É o que outrora Jesus Cristo disse aos seus apóstolos. Depois de prever
que eles seriam arrastados aos tribunais e conduzidos ao suplício, que toda a
terra se levantaria contra eles e lhes faria uma guerra irreconciliável, ele
acrescentou, para os consolar: “Não é verdade que se vendem dois pardais por um
óbolo? E, no entanto, não cai um só por terra sem que seja a vontade do seu Pai
celeste[4]”.
Ele lhes falou assim, para ensiná-los que nada lhe é oculto, e que ele vê tudo,
embora não faça tudo. Não temam, disse a eles, não se preocupem. Aquele que vê
o que vocês sofrem, e que poderia impedi-lo se quisesse, mostra suficientemente
que se ele permite que vocês sofram alguma coisa, é porque ele cuida de vocês e
os ama. São sentimentos que devemos ter em todas as nossas aflições, e então
encontraremos nelas todo o consolo que podemos desejar.

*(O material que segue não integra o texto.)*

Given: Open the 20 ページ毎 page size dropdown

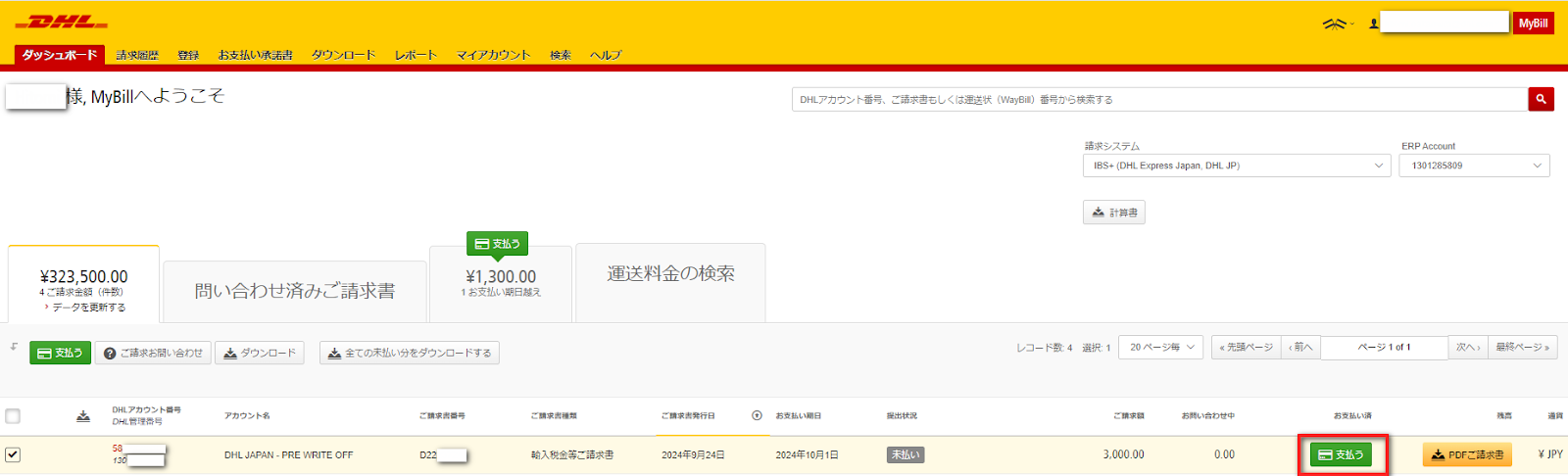Looking at the screenshot, I should 1162,348.
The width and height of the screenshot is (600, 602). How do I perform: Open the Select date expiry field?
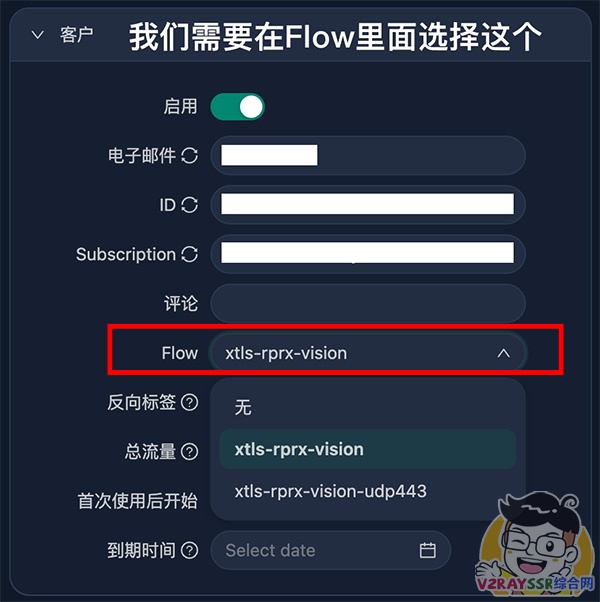pyautogui.click(x=331, y=550)
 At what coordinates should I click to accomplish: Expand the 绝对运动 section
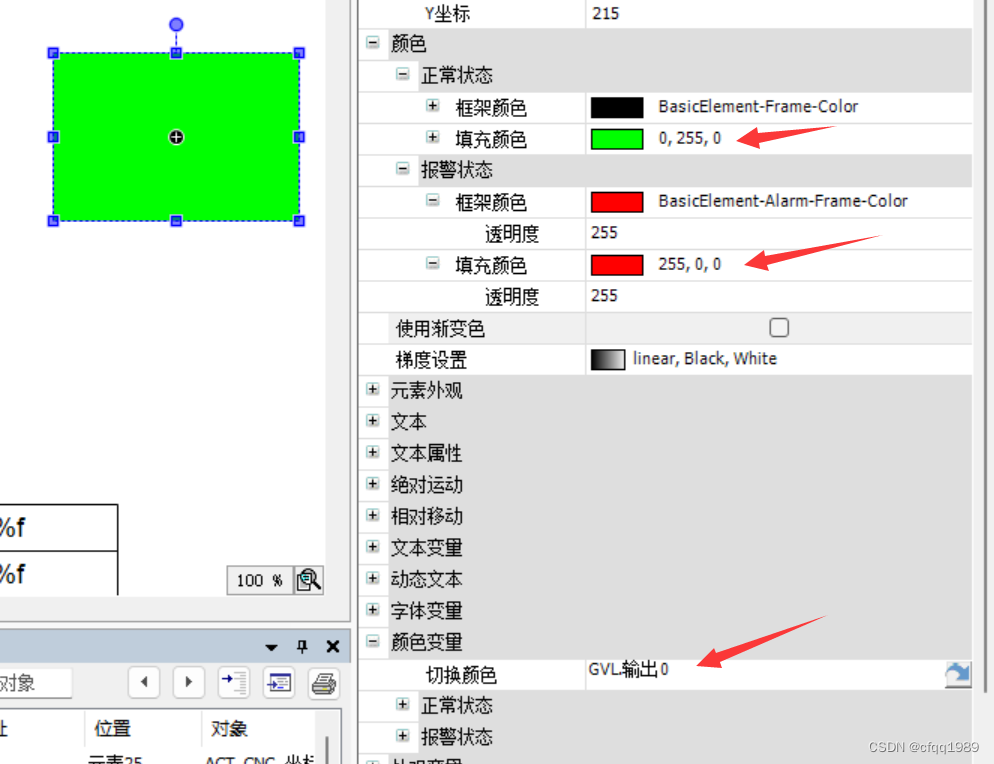pyautogui.click(x=372, y=484)
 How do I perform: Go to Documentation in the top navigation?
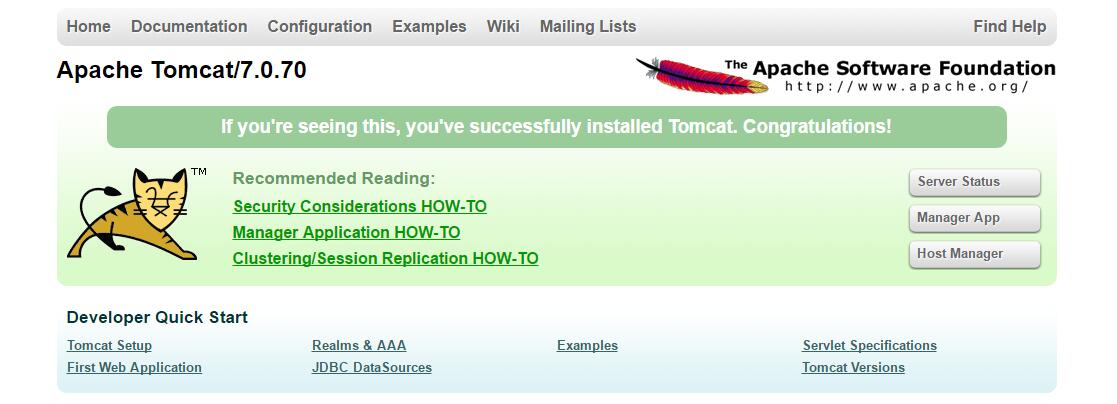(x=189, y=27)
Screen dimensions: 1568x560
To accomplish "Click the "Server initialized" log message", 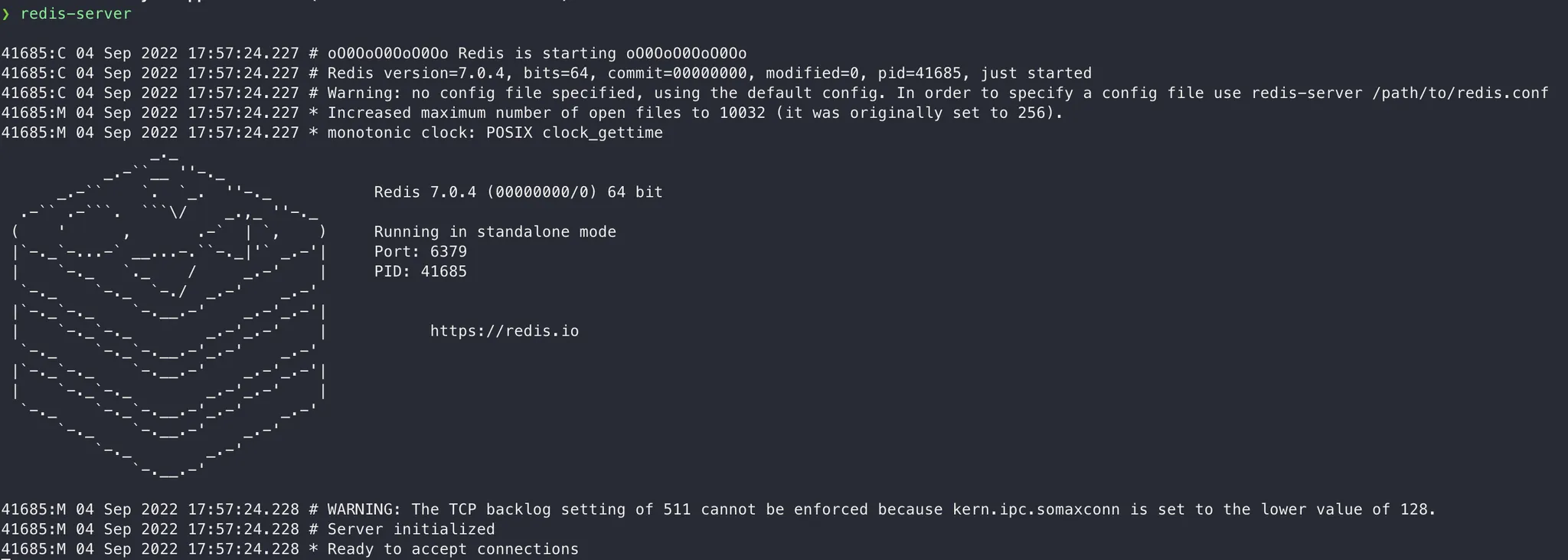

Mas alguém poderá dizer: o que existe de comum entre Raquel e Belém? “Raquel,
diz o Evangelho, chora seus filhos”. E o que existe de comum entre Rama e Raquel?
Raquel, meus irmãos, era a mãe de Benjamin, e depois de morta ela foi enterrada
num campo próximo de Belém. Como seu sepulcro fosse muito próximo, e como esse
campo foi deixado à tribo de Benjamin, sendo que Rama pertencia também a essa
tribo, o Evangelho chama os pequenos inocentes de “filhos de Raquel”, por causa
do chefe dessa tribo e do lugar de sua sepultura. E, para frisar que essa praga
era cruel e incurável, ele acrescenta: “Ela não quer ser consolada porque seus
filhos já não existem”.
Nós aprendemos ainda aqui o que eu disse, que não devemos jamais nos
perturbar quando nos acontecem coisas contrarias às promessas que Deus nos fez.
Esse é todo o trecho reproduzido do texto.